“Dovrei denunciarvi! Ho le foto, siete degli imbroglioni.”
“Signora, la prego mi spieghi… cosa è successo?”
“Sabato ho comprato l’uovo di Pasqua della *, sulla confezione avete scritto “grande sorpresa”, dentro è uscito un piccolo puzzle e mia figlia ha pianto tutta la giornata!”

“Signora, mi dispiace per l’inconveniente, ma come può ben immaginare non siamo i produttori delle uova pasquali: dovreste fare una segnalazione all’azienda in questione.”
“Che c’entra?! Voi le vendete, dovete tutelare i clienti.”

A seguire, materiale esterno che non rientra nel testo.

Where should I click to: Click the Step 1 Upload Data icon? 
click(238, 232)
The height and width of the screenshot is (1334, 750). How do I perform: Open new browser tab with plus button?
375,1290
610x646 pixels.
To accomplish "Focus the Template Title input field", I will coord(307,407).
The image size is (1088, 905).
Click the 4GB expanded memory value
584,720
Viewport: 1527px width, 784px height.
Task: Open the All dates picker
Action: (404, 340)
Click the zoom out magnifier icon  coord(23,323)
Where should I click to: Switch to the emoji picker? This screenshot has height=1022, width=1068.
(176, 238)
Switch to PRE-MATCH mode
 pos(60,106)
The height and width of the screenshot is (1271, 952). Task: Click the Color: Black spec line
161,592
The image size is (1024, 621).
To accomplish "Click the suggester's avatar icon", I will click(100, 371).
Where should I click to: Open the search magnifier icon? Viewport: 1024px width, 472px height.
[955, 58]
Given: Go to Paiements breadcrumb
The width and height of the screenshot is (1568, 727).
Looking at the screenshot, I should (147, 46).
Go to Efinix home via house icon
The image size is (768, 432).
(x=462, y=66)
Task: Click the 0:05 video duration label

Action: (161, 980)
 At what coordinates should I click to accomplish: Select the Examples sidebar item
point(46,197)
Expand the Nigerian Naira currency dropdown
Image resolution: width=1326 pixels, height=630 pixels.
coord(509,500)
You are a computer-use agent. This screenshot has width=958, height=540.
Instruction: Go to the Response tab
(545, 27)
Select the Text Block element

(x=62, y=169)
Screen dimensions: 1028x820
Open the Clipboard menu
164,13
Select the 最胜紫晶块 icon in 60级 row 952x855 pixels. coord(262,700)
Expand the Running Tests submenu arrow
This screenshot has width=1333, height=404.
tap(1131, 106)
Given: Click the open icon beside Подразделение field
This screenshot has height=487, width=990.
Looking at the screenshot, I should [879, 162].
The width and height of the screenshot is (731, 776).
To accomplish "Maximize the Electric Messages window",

“Signora, noi vendiamo l’uovo, ma la sorpresa la decide l’azienda che lo produce.”
“Eh no, troppo facile così. Allora io compro una macchina dal concessionario e se non mi piace il motore devo chiamare la fabbrica?”
“Sì, signora. Funziona esattamente così.”
“Eh ma allora non è giusto.”

A quel punto tira fuori il telefono.
“Guardate qua. GUARDATE QUA.”

Mi fa vedere le foto: l’uovo, la sorpresa, la bambina, il puzzle, la bambina che piange, il puzzle aperto, la bambina ancora che piange. Un reportage completo del dramma pasquale.